**Text section:**
--------------------------------------------------
Jackson Lake at historic low levels this summer to meet demands in Snake River system
Jackson Lake will see historically low water levels this summer, according to an announcement from federal water managers.
Nearly all of the reserve water stored in the lake will be released into the Snake River to meet the downstream irrigation needs in Idaho. Legally, Wyoming only has rights to four percent of water in the Snake River system.
The entire Snake River Basin remains in a drought. Jackson Lake was at historic low levels last year, as well. Carlin Gerard, the executive director of the Teton Conservation District, said the years of drought are compounding.
“I think it's a really good time to be talking about water efficiency, water savings, with the idea that we don't know what next year is going to bring,” he said.
By late September, the U.S. Bureau of Reclamation (USBR) estimates Jackson Lake reservoir will be drained two to 10 percent of capacity. The levels of the lake are managed through the Jackson Lake Dam by the USBR, but snowpack still plays a role.
--------------------------------------------------
**Data under study:**
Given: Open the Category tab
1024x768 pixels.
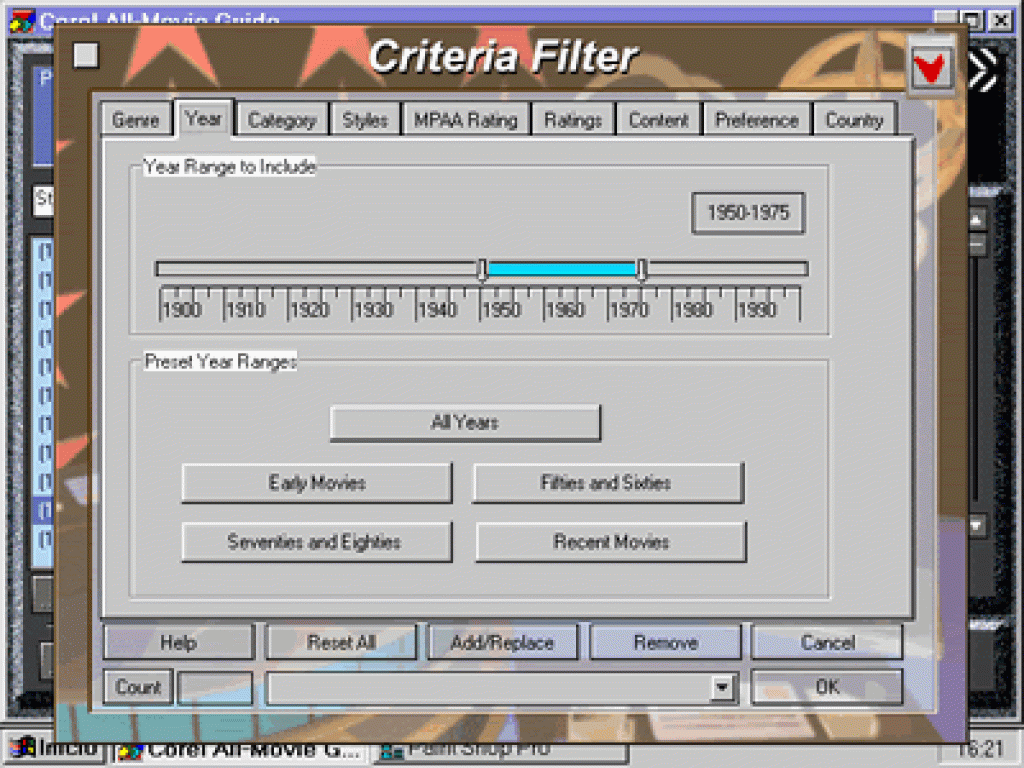Looking at the screenshot, I should [281, 120].
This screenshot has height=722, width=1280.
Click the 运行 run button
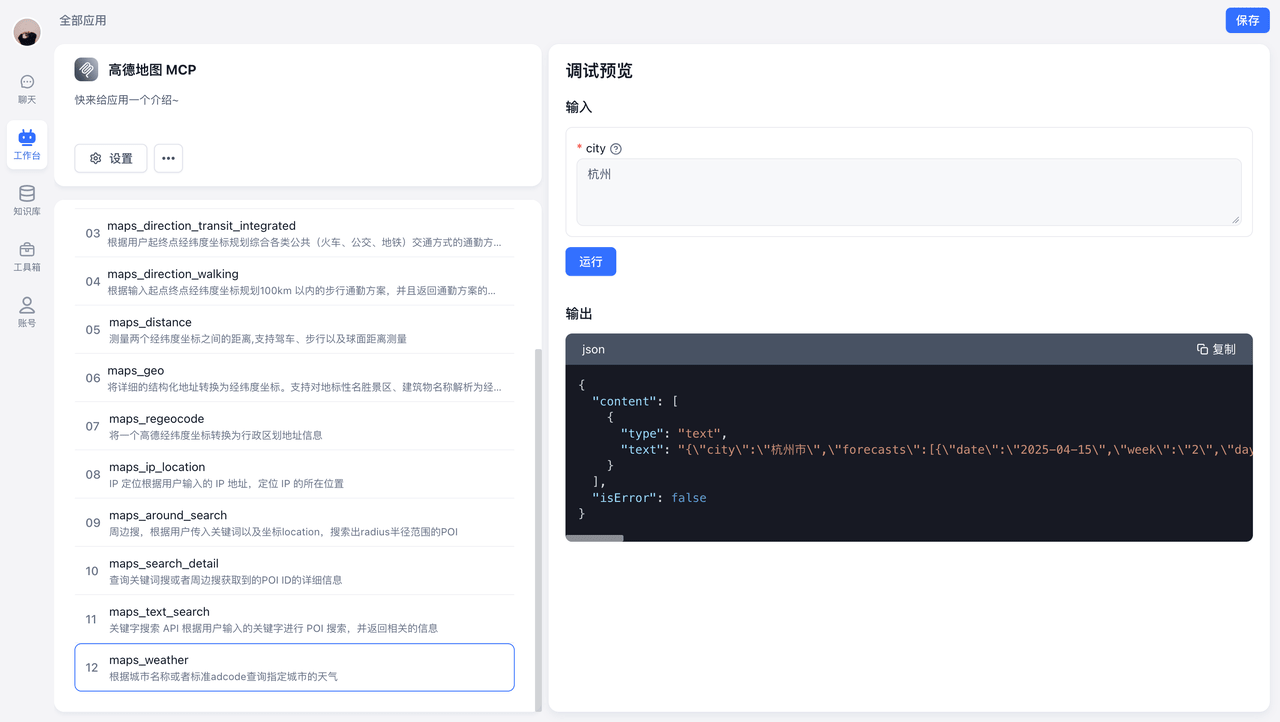[590, 261]
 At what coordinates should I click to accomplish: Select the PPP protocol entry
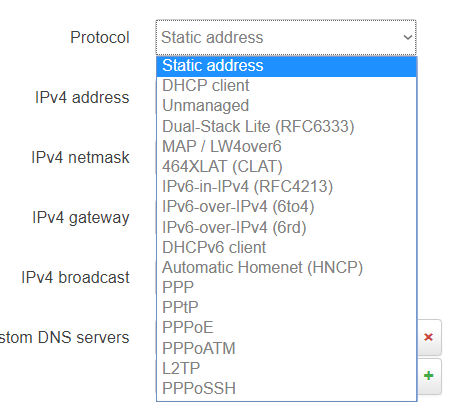point(286,288)
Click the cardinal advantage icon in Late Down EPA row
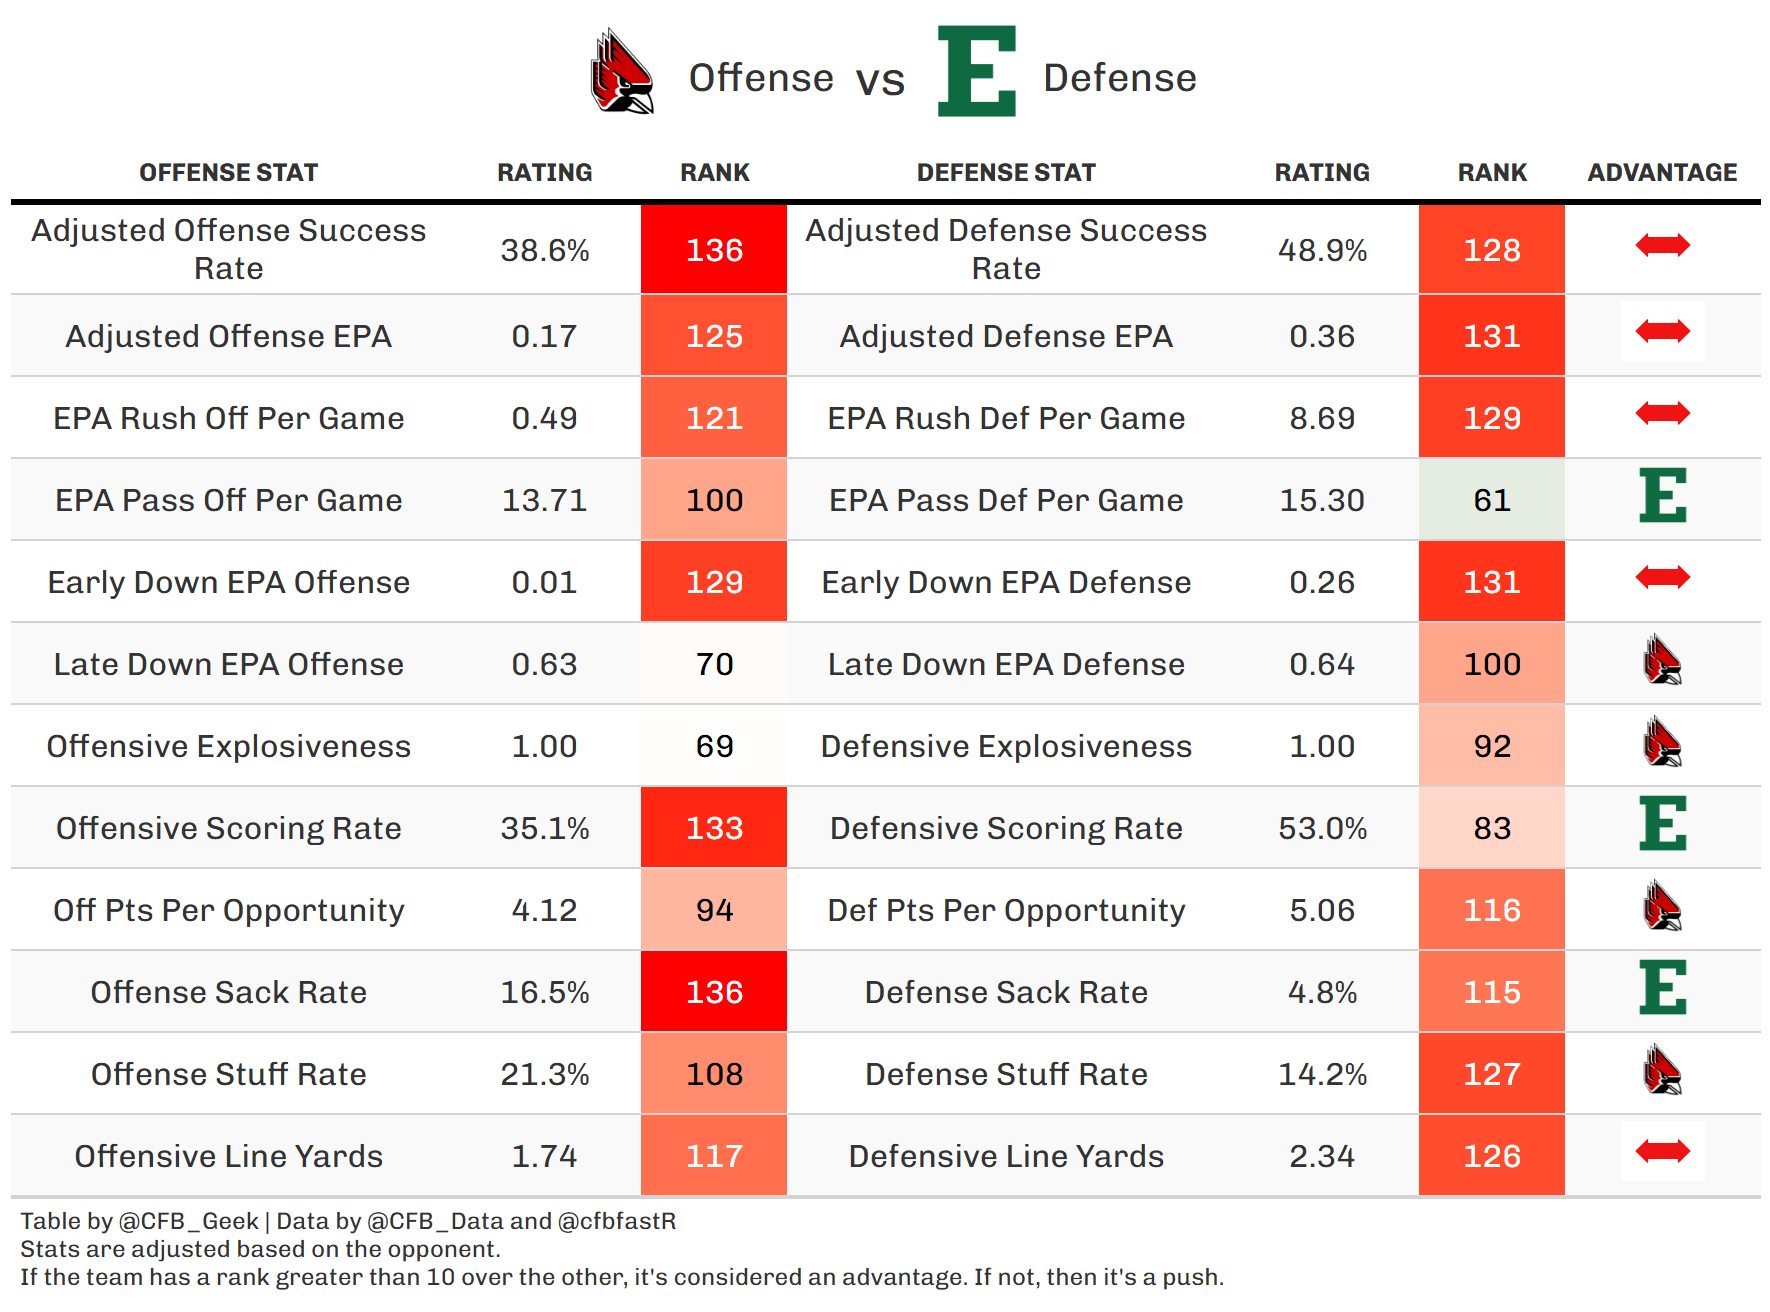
--------------------------------------------------
**Exercise directions:**
Print the passage of the Jackson Lake article starting with "The entire Snake" and going on through "plays a role.". Rely on the Jackson Lake article alone, not on the rows.

**Answer section:**
The entire Snake River Basin remains in a drought. Jackson Lake was at historic low levels last year, as well. Carlin Gerard, the executive director of the Teton Conservation District, said the years of drought are compounding.
“I think it's a really good time to be talking about water efficiency, water savings, with the idea that we don't know what next year is going to bring,” he said.
By late September, the U.S. Bureau of Reclamation (USBR) estimates Jackson Lake reservoir will be drained two to 10 percent of capacity. The levels of the lake are managed through the Jackson Lake Dam by the USBR, but snowpack still plays a role.